El coronavirus labró la mente colectiva para que las teorías de la conspiración empezasen a tenerse en cuenta. Aparece el humor postirónico; la comedia se convierte en un constante es broma, pero si quieres no es broma; los dog whistles y los mensajes criptonazis se propagan como la peste; los podcasts y TikTok –su combinación, en realidad– viralizan ideas infundamentadas basadas en lógicas falaces y absurdas, se llena Internet de personas dando su opinión sobre temas que desconocen y el marco de lo razonable se va desplazando, poco a poco, hasta que la ventana de Overton se convierte en un gran agujero en la pared. El fin de semana pasado pudimos ver la sublimación de esto en el debate organizado por Jordi Wild en el que un doctor en física y una divulgadora se sentaron a discutir con un tipo que afirmaba que el presidente de Camerún se transforma en león por las noches. Y de pronto, la opinión de unos científicos se situa a la altura de la de un mitómano y un ufólogo.

Más allá de la salvaguarda de los muros de la razón, está dándose un fenómeno fascinante y aterrador a partes iguales. Todo el pensamiento outsider se ha unificado bajo el mismo estandarte; han encontrado una causa común por la que pelear. Aparece el término woke y es en torno a ese concepto donde se aglutina el enemigo de todas estas mentes febriles: lo woke es la humillación final de los eternamente humillados, la clave de bóveda de ese gran plan de las élites que hace que encaje todo; la corrección política –o sea, no vomitar odio sobre minorías– pone un espejo delante a mucha gente y ellos lo perciben como censura, y la impotencia –que sentimos todos– por un mundo al que son incapaces de adaptarse los lleva a posiciones radicales. El movimiento anti woke aglutina a todo tipo de tercerposicionistas, el obrero humillado por la crisis económica que no entiende que su poder adquisitivo no sea el mismo que hace veinte años –y culpa a todo el mundo excepto a los culpables–, el naturalista escéptico con las vacunas que vio la pandemia como el fin de un régimen global de libertades –que nunca existió– porque es incapaz de confiar en el criterio de los demás; el racista, que aunque lleve décadas en un perfil bajo y acomplejado, le quedaba esa pequeña victoria cultural en la que las personas racializadas apenas tenían hueco en las series y películas; personas que contemplan la globalización como una colectivización del odio que siente el mundo hacia ellos –y no como esa gran estafa piramidal cuyo único cariz apreciable es el económico–, sin saber que el mundo ignora por completo su existencia. Les aterra la cultura de la cancelación pero, para que te cancelen, primero tienen que saber quién diantres eres.

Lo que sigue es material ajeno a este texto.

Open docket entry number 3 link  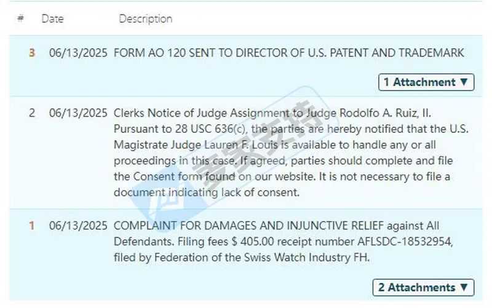tap(32, 53)
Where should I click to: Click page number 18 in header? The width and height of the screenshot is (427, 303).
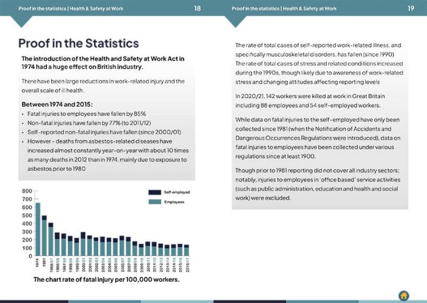click(198, 9)
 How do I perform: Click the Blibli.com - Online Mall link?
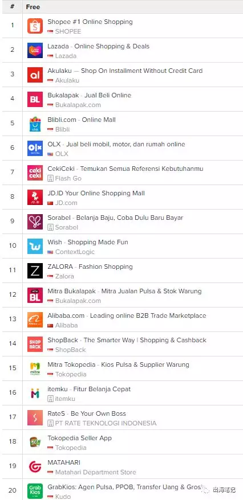pyautogui.click(x=82, y=120)
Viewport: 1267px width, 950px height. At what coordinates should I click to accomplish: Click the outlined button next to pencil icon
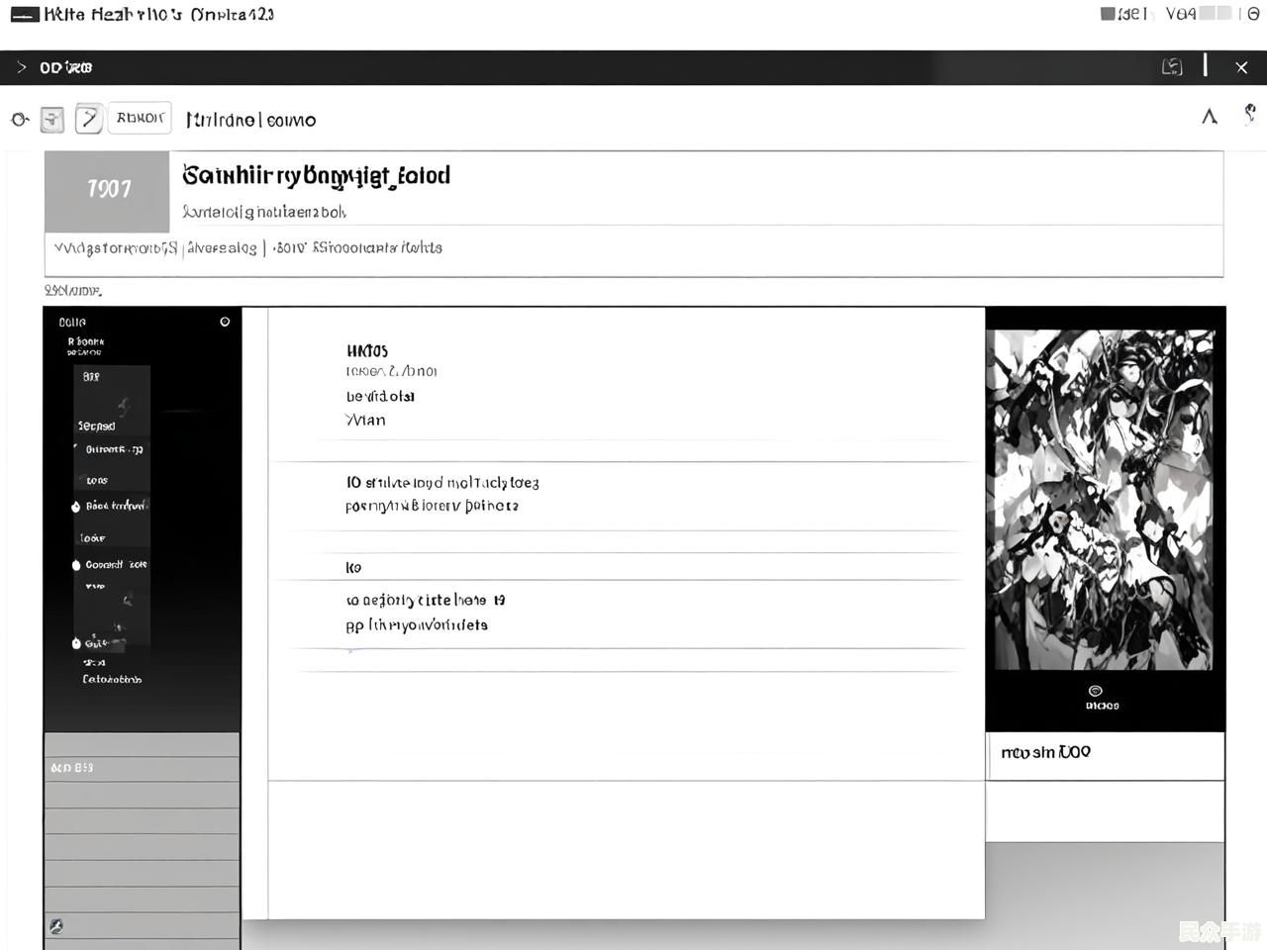click(140, 118)
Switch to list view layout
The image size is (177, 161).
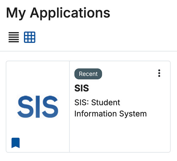tap(14, 37)
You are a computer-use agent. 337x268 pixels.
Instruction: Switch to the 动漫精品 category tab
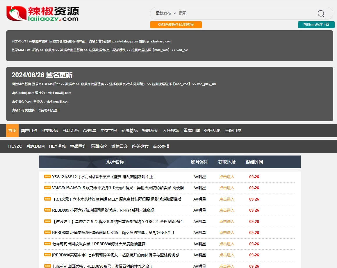point(129,131)
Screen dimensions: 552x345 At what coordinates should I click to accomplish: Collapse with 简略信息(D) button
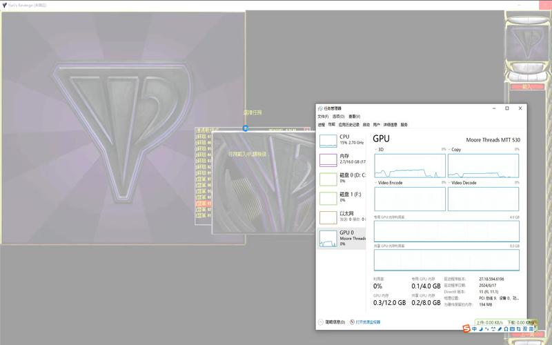333,322
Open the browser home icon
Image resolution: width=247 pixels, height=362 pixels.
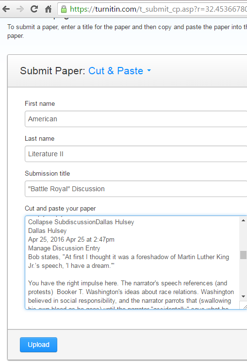point(48,9)
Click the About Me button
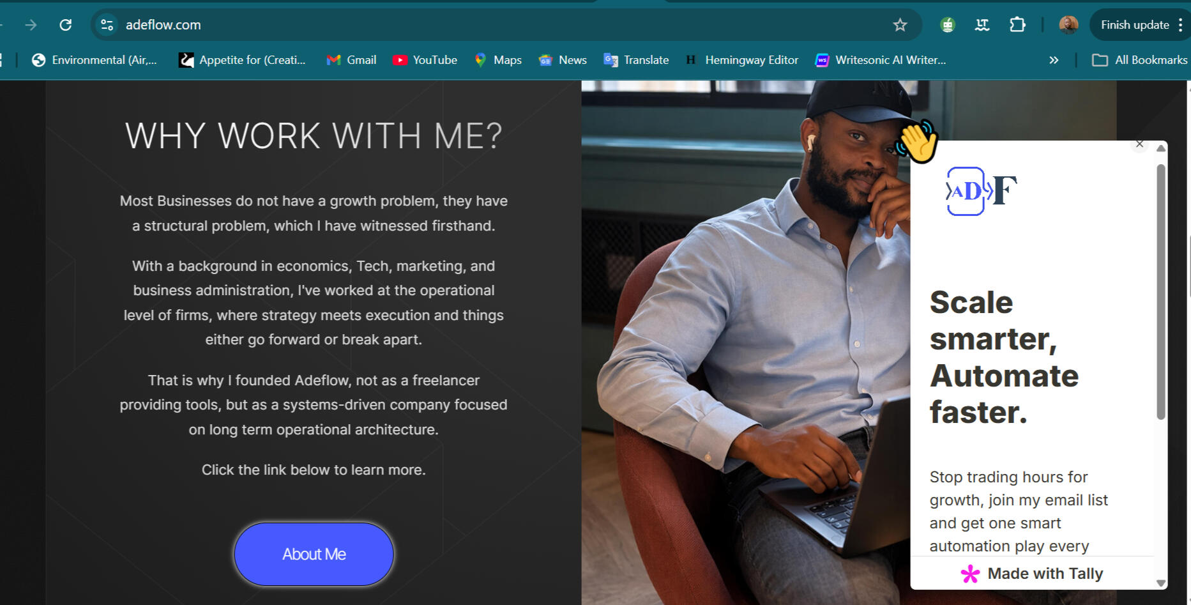The height and width of the screenshot is (605, 1191). click(314, 554)
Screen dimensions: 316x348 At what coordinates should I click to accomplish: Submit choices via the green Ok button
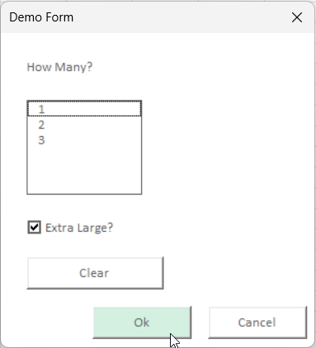click(x=142, y=322)
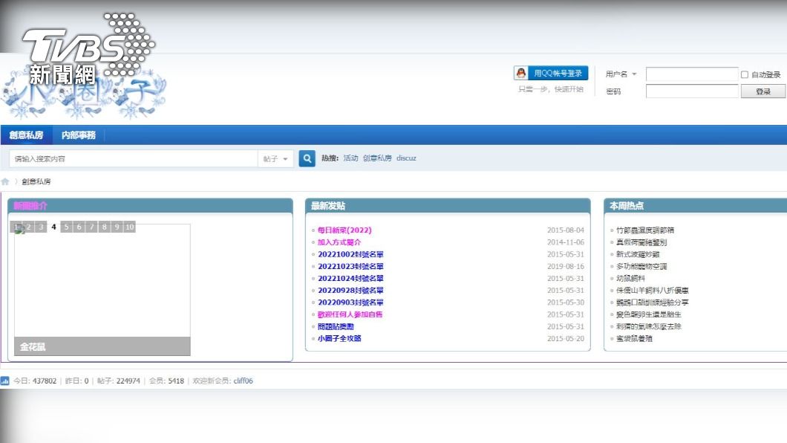
Task: Open the 小圈子全攻略 post
Action: click(x=339, y=338)
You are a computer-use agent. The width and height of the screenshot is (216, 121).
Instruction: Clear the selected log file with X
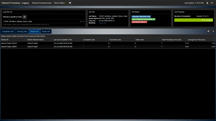point(80,21)
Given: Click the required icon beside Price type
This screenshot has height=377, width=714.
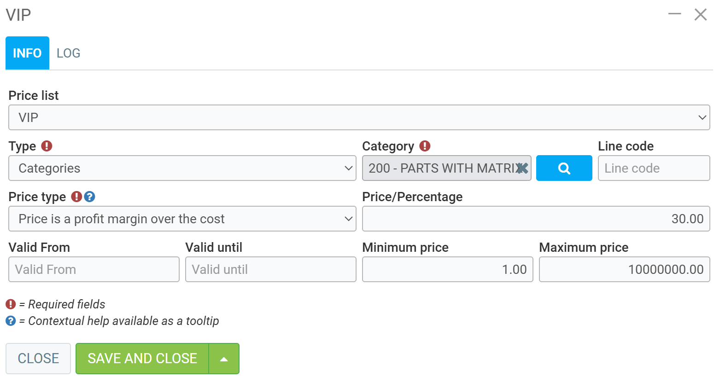Looking at the screenshot, I should pyautogui.click(x=76, y=197).
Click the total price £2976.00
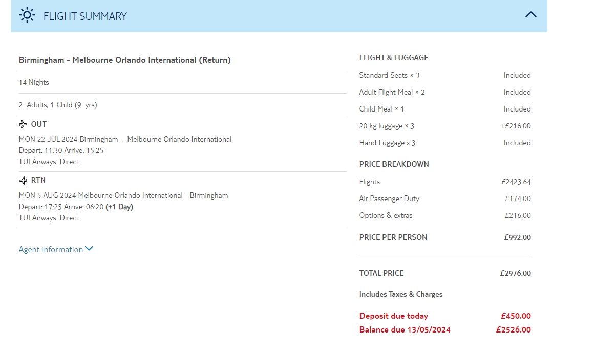Viewport: 595px width, 354px height. tap(515, 274)
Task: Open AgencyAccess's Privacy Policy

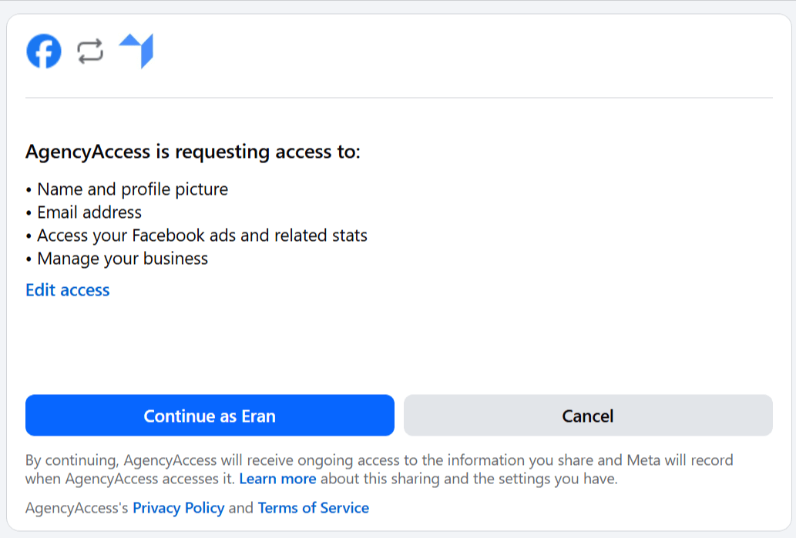Action: click(x=178, y=508)
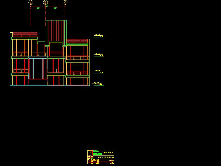Image resolution: width=221 pixels, height=166 pixels.
Task: Click grid axis bubble C
Action: pyautogui.click(x=65, y=2)
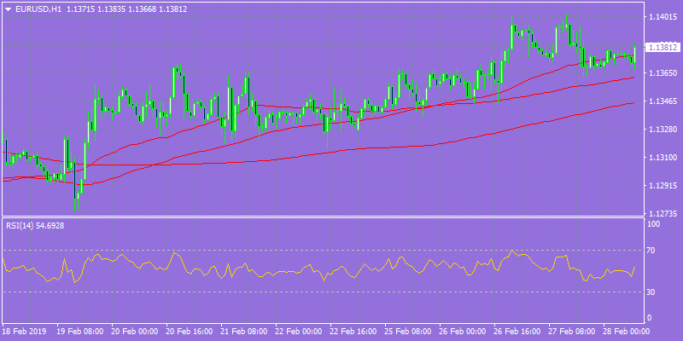
Task: Select the 28 Feb 00:00 time label
Action: click(x=625, y=330)
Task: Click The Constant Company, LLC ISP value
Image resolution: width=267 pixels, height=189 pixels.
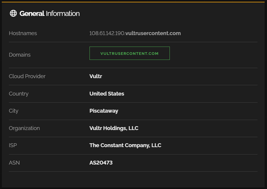Action: (125, 145)
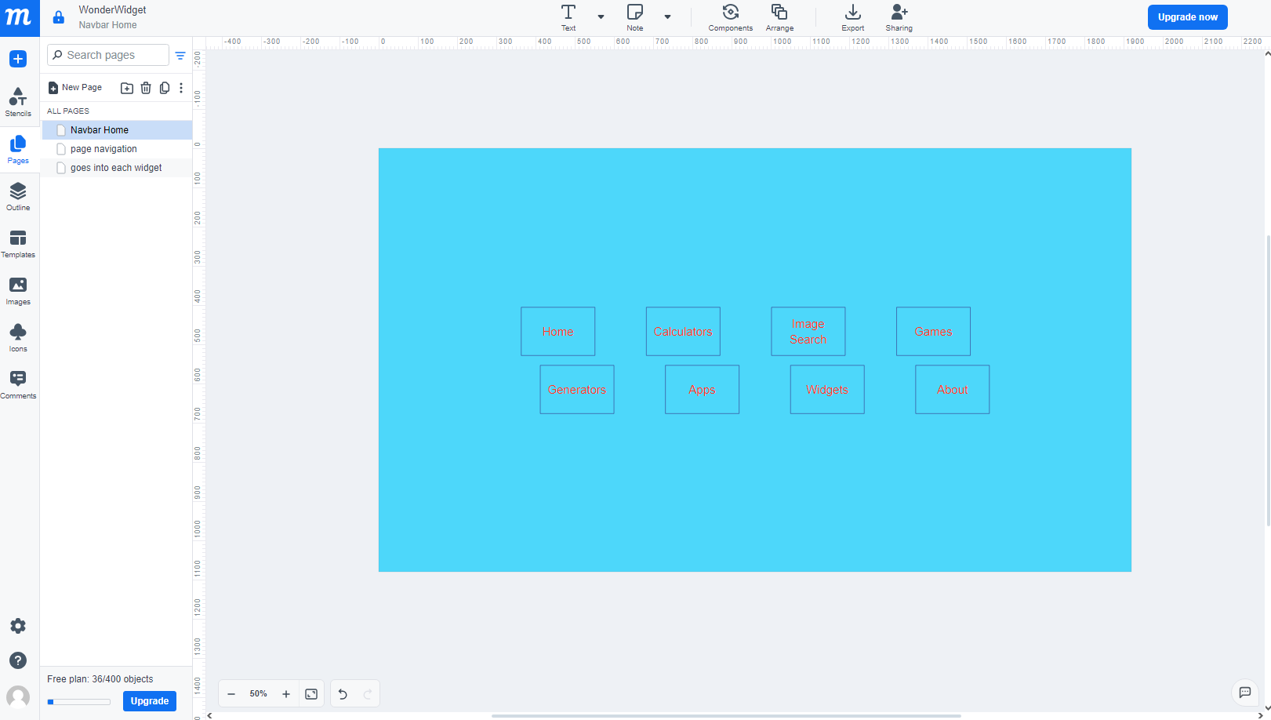Open the Outline panel
1271x720 pixels.
pyautogui.click(x=18, y=196)
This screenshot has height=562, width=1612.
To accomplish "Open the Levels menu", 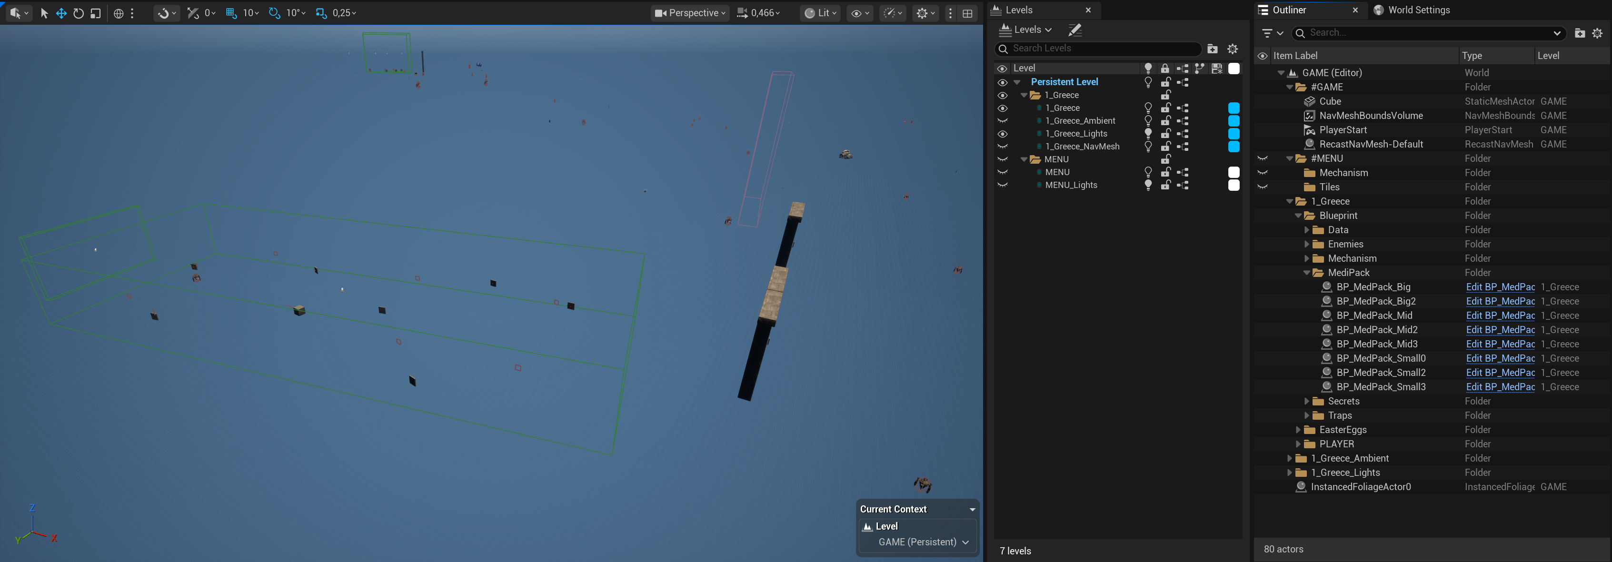I will tap(1026, 29).
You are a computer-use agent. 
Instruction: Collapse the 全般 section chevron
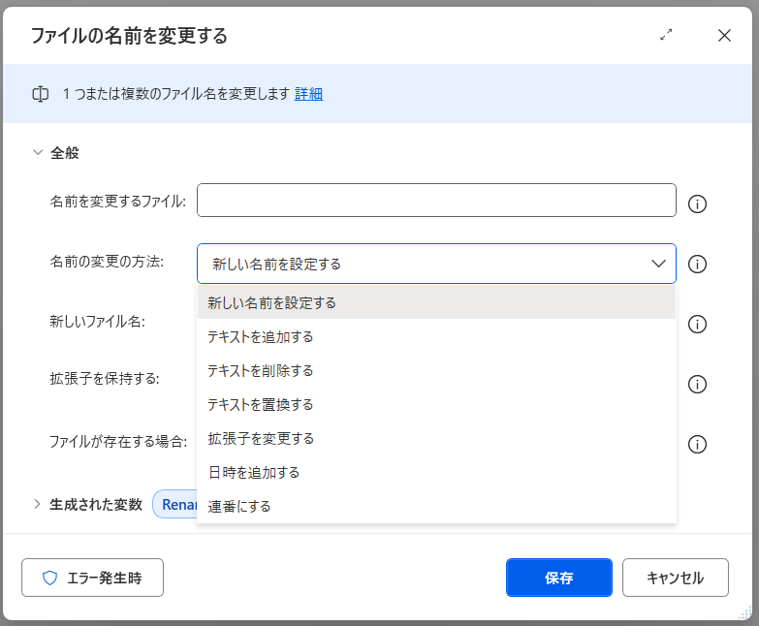(x=38, y=152)
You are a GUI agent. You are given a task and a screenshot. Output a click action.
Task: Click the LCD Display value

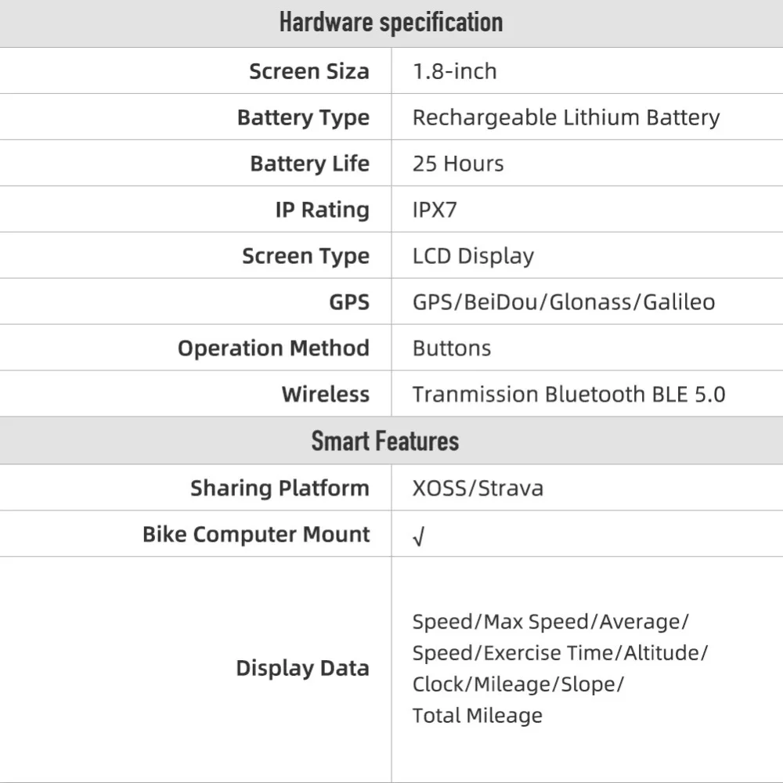[x=473, y=256]
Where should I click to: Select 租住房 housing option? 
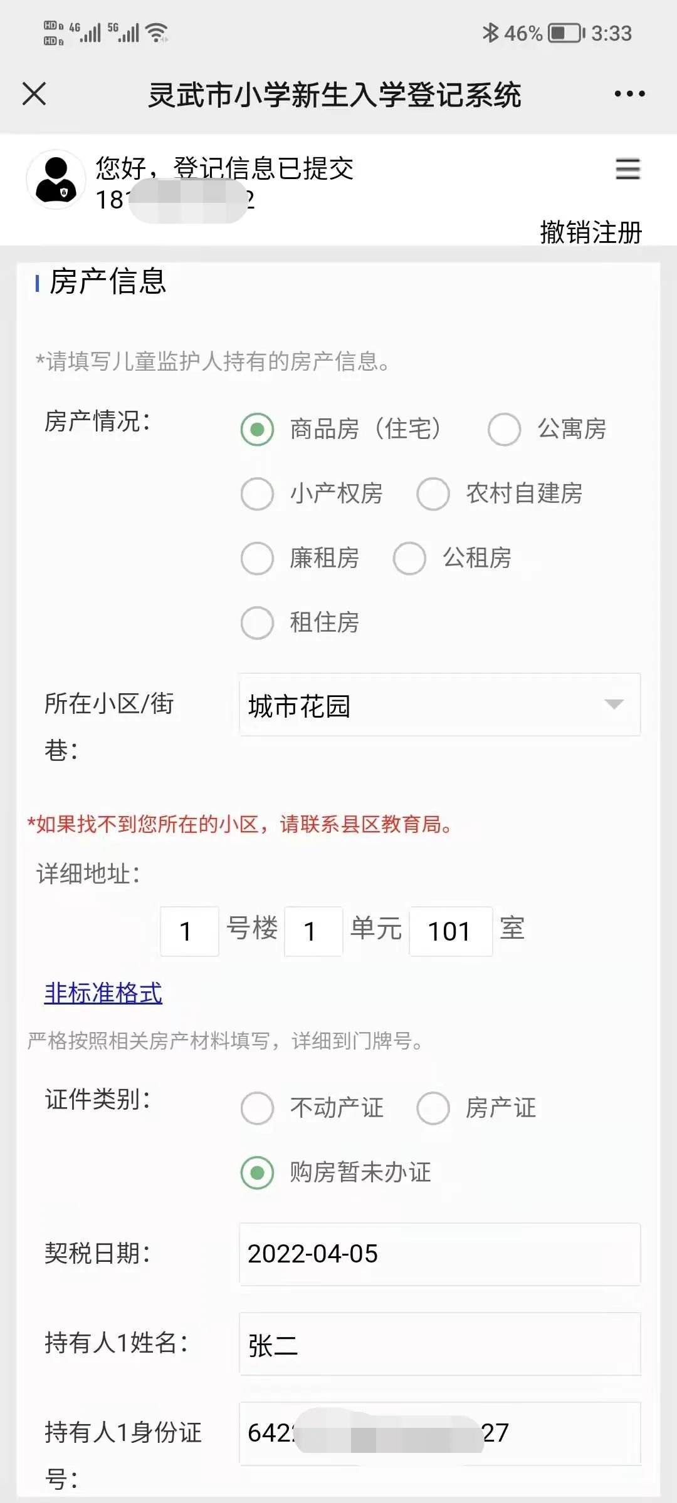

Iker Jimenez se encuentra justo en este punto. El otro día tuiteaba una foto de una selección francesa de 1984 compuesta casi en exclusiva por jugadores blancos y un mensaje que decía “qué cambiada está Francia”. Emplea estas formas de racismo pasivo-agresivo porque, en realidad, no es tan racista como sus seguidores. Es más, estoy seguro de que es bastante majo y que la culpa es nuestra porque no lo hemos querido lo suficiente. Lo hemos marginado al extremo porque era el rarito de clase que juega con la ouija y se obsesiona con una humedad de los vestuarios y han llegado otros marginados –más rudos y más malos y más fascistas y más de todo– a decirle que no está solo. Pablo Batalla lo explicaba hace unas semanas poniendo de ejemplo a Beatriz Talegón, que ha pasado del ala progre del PSOE a negacionista de las vacunas con la naturalidad del que se cambia de ropa interior: no es algo que se viva como una transformación sino como la fidelidad a los principios de siempre. Para hacerte amigo de un loco solo tienes que darle la razón en todo o, al menos, dejarle hablar y no confrontar con su psicosis. El presentador de Horizonte no sabe ser malo. Hace intentos posturales de serlo, pero en el fondo es un buen tipo que se ha quedado sin amigos. Quizá, como sociedad, deberíamos centrarnos más en debatir y educar que en humillar porque, de vez en cuando, uno de esos corazones rotos tiene un programa de televisión líder de audiencia.